P14.53 Deconstructing pathologically increased MEG network clustering in glioma patients

Abstract

Abstract Introduction Functional brain networks in glioma patients are characterized by higher global clustering than healthy controls, indicating stronger connectivity in triads of brain regions when averaging across the entire brain. However, this could be due to either primary increased local clustering of (peri)tumor regions or higher local clustering throughout the entire brain. METHODS Magnetoencephalography recordings of 71 glioma patients and 53 HCs were analyzed by calculating functional connectivity with the phase lag index between source-localized time series of 78 cortical regions of the automated anatomical labelling atlas. Per participant, we calculated (1) global average clustering, (2) local clustering of tumor and non-tumor regions, and (3) Euclidean distance between tumor centroids and of all other region centroids. RESULTS Glioma patients had higher global average clustering (p=0.002) than HCs. This increase was indeed global: there was no difference between tumor and non-tumor regions (p=0.154) and no association between distance and local clustering (p=0.759). When splitting patients into high (top 25%, n=18) and normal global clustering (other 75%, n=53) to more specifically pick up on the determinants of pathological global average clustering, again no localized or distance-dependent effects were found. High clustering patients were younger than patients with normal global clustering (p=0.027). Posthoc analysis into tumor localization preference for particular network regions in the entire patient cohort revealed greater tumor occurrence in regions with high clustering in HC (p<0.001), while patients with high global clustering showed tumors localized in regions with lower clustering in HC (p=0.032).

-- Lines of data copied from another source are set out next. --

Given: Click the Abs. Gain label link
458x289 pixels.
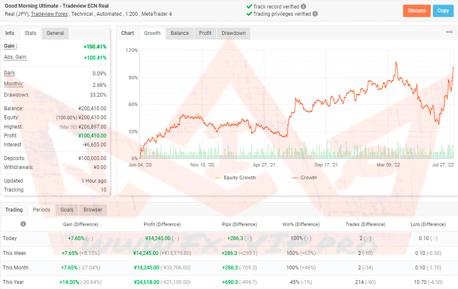Looking at the screenshot, I should [x=16, y=57].
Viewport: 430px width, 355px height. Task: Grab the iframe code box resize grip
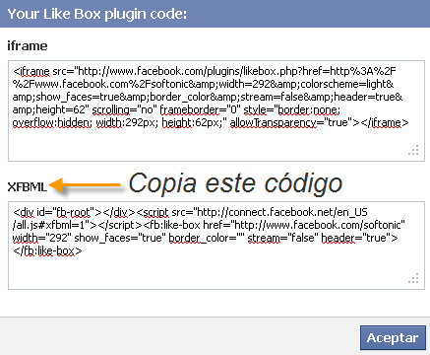pyautogui.click(x=413, y=150)
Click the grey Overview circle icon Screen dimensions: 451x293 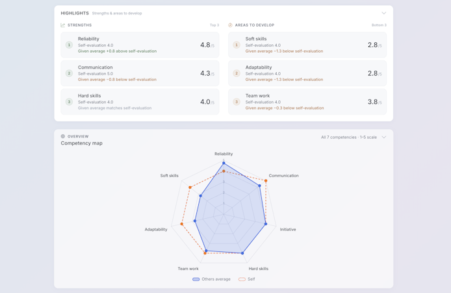click(x=62, y=136)
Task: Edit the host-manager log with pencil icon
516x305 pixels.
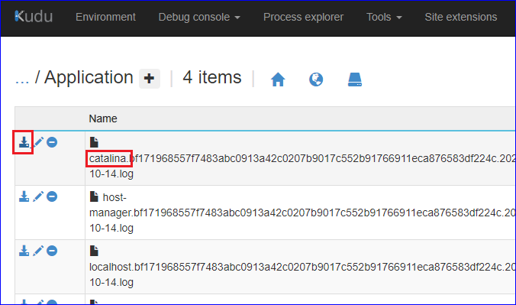Action: pos(38,196)
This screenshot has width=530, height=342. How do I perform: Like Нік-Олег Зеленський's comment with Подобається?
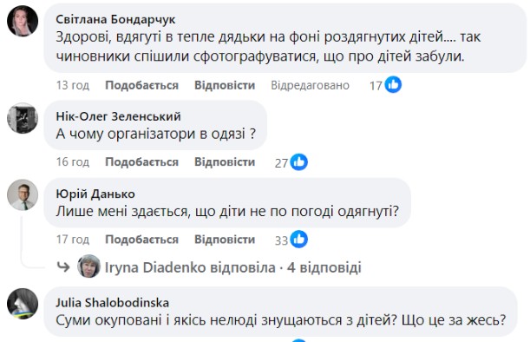(141, 162)
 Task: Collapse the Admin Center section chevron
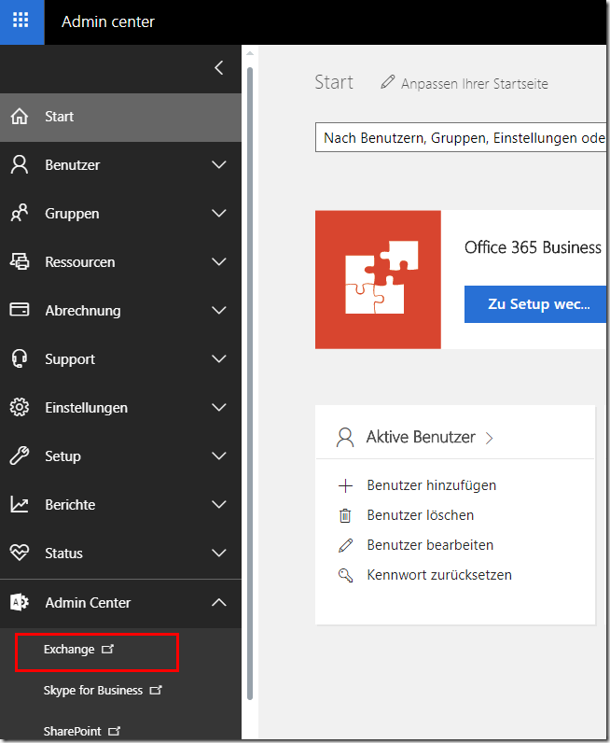point(219,603)
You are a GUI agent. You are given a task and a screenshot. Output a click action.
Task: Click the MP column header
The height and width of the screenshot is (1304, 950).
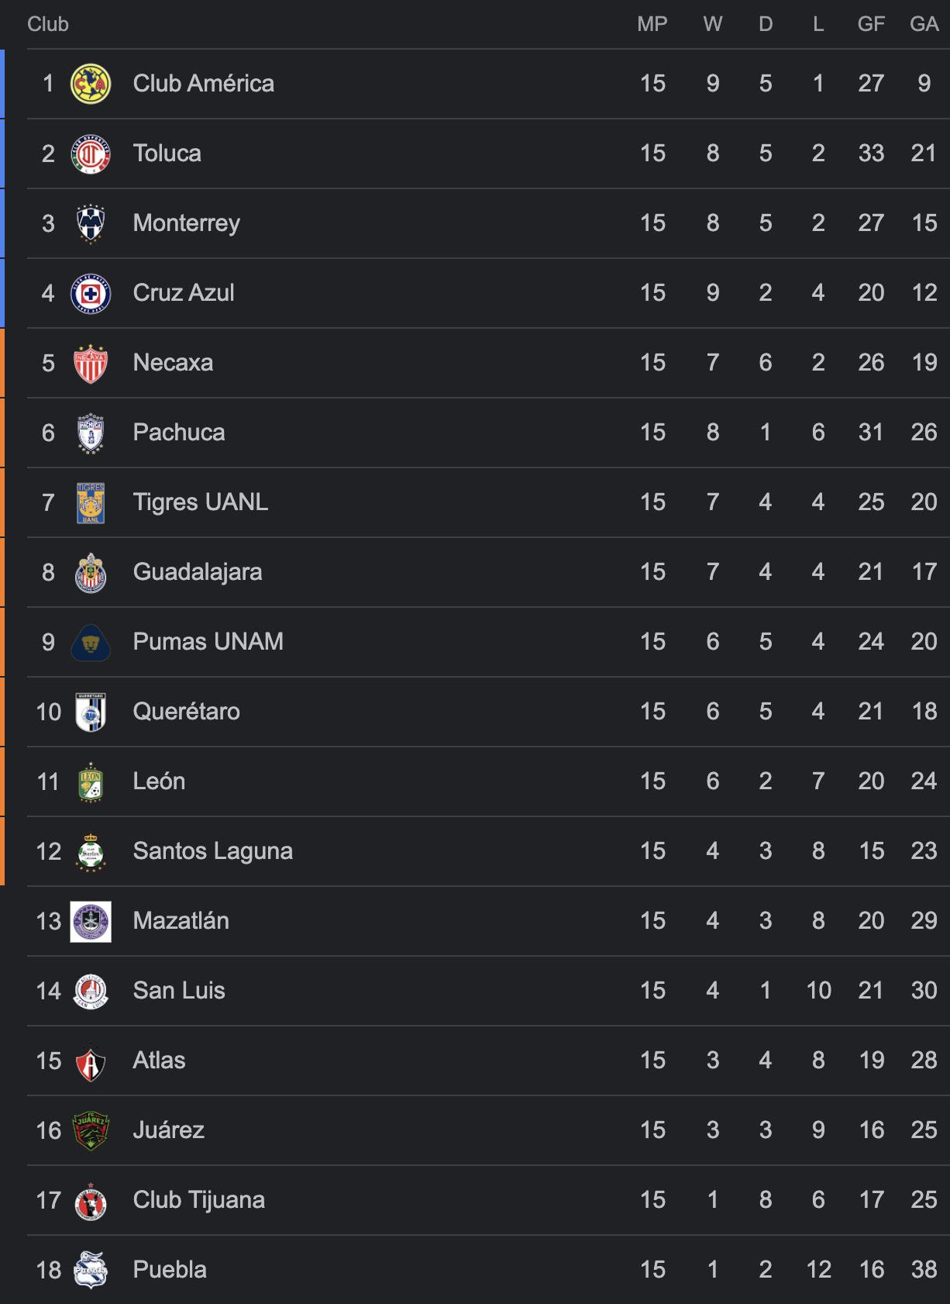tap(652, 24)
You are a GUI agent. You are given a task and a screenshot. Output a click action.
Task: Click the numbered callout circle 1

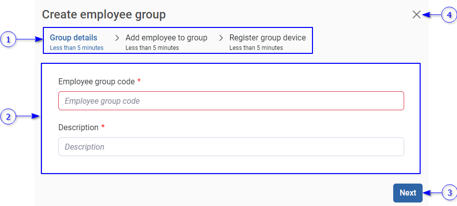point(8,39)
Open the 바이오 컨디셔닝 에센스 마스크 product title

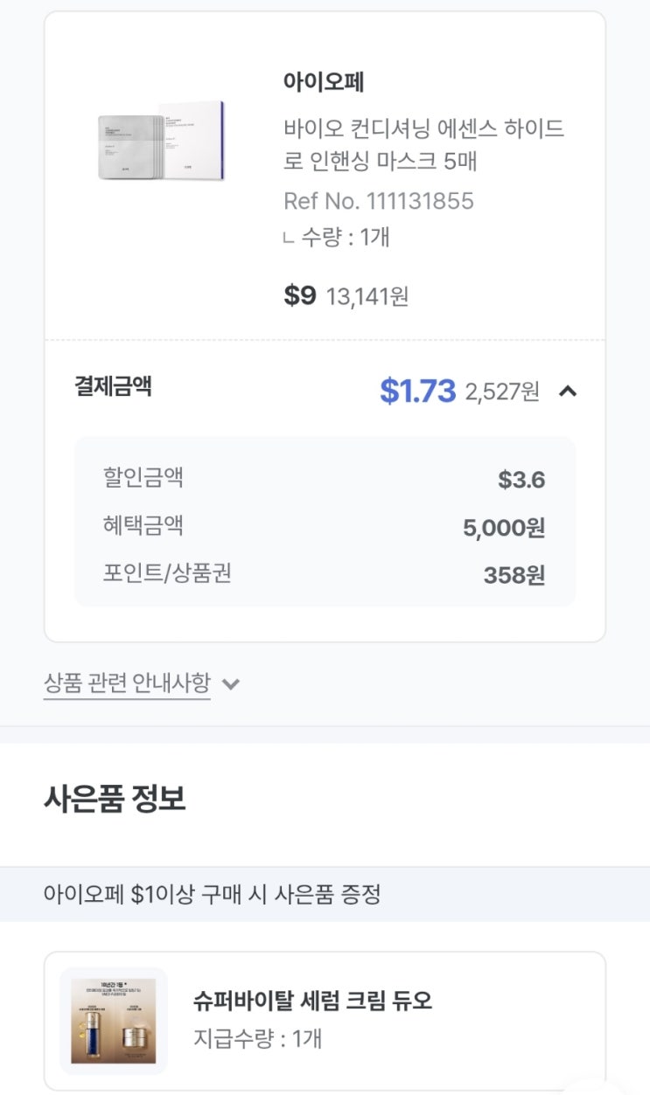coord(423,145)
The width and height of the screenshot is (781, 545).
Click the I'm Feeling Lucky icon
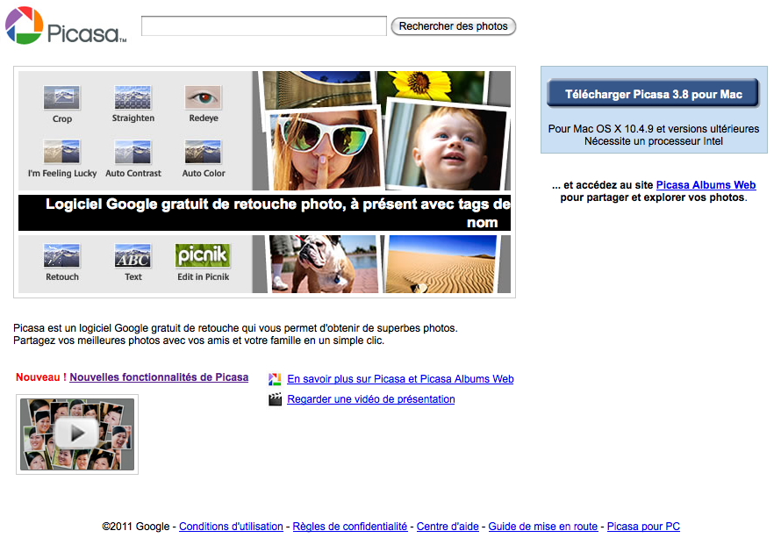click(x=62, y=152)

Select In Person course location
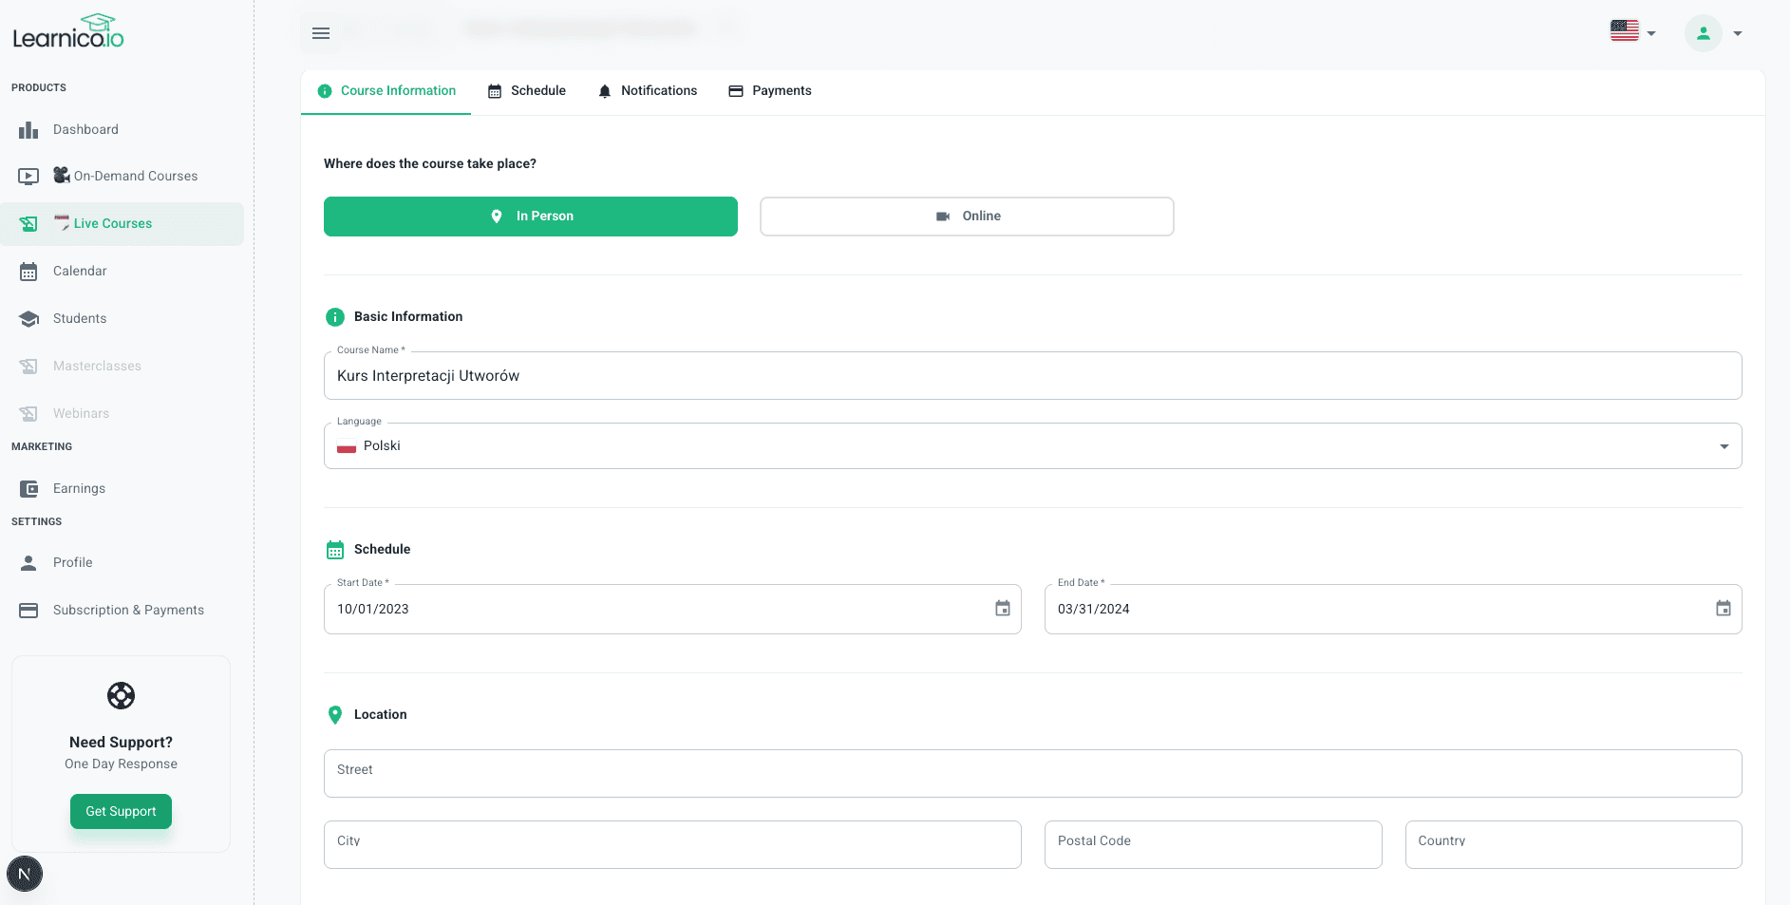click(530, 217)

CONCLUSION The functional brain network of a subset of (relatively young) glioma patients is disturbed on a global level, suggesting that treatment thereof might benefit patients. Moreover, our exploratory analyses suggest that gliomas occur more often in normally highly clustered regions, but that tumors occurring in less clustered regions are associated with more extensive global network alterations. These findings may speculatively indicate that patients with and without such pathologically altered global clustering represent distinct phenotypes (both in terms of age and tumor localization) and may also need to be treated as such.